We live in a world and amongst a generation of people who are so blind to spiritual wisdom that, when they encounter it, they view it as foolishness. I’m not seeking to be edgy today, just real. Tomorrow I’m officiating in a service where the godliest woman I’ve ever known will be memorialized and later buried. Only a few esteemed her as highly as she was worth while she was with us, and the world at large didn’t notice her life and therefore will not be impacted by her death. All things will continue as they have been upon this big old blue planet even though one of its finest inhabitants has moved upward to glory. Most people would never have known that they were in the presence of greatness when she was near. The very fact that she was godly resulted in her also being humble and self-denying. No, Deborah Samples didn’t have a press agent or a marketing team to make everyone aware she was special. If anything would ever be said on her behalf it would have to be spoken by another and, in the end of the age, by her King. She was quiet, wise, loving, faithful, kind and beautiful. Sometimes wisdom has to wait to be seen as wise. Another one -a very wise one- King Solomon, spoke to the delayed honor of those who are spiritually wise and honorable when he wrote,
“Better is the end of a thing than its beginning, and the patient in spirit is better than the proud in spirit.” – Ecclesiastes 7:8
We don’t really perceive things clearly as they begin. Our comprehension is more valid when we have watched a thing run its full course. Solomon challenges us more than once in Ecclesiastes to take our time when making up our mind about a thing. Who among us has not seen a person begin well and draw from us assured conclusions that they will be great some day? Then, as time passes, our certainty proves to have been too hasty as they fall. Contrariwise, others have appeared before us and we hardly raise an eyebrow in noticing them. They do not appear great or promising or worthy of our emulation. Years pass and they stand before us again as a brilliant diamond relieved from the rough. We predicted their dullness and God made them to shine. Solomon says that we should be patient and not proud in drawing our conclusions. Don’t make up your mind about important things – especially people – hastily. Our discernment is better in the end than at the beginning.

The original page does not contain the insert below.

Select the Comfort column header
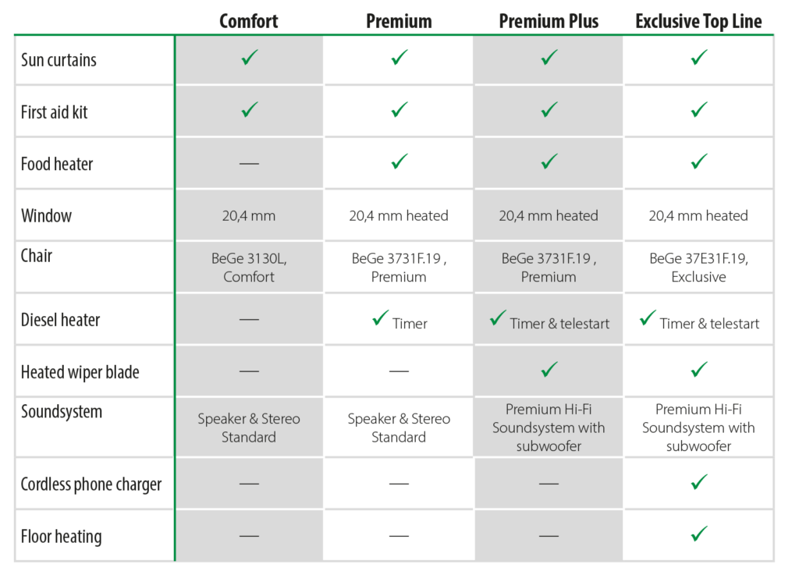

Deborah Samples went unnoticed by many. I would venture that when the age is complete and all the redeemed will stand in glory before Christ, Deborah Samples will receive more reward from her King than this preacher who writes of her today. I’m not being humble, I’m being honest. Her reward was delayed and most of it not found on earth. This very day she is smiling with a glorified countenance, running in a glorified body and praising Her Saving Shepherd with the purest of lips.
Solomon said, “Better is the end of a thing than it’s beginning…”. I hear the voice of my mother in law saying, “It sure is. Tell ’em again, Solomon. Amen.”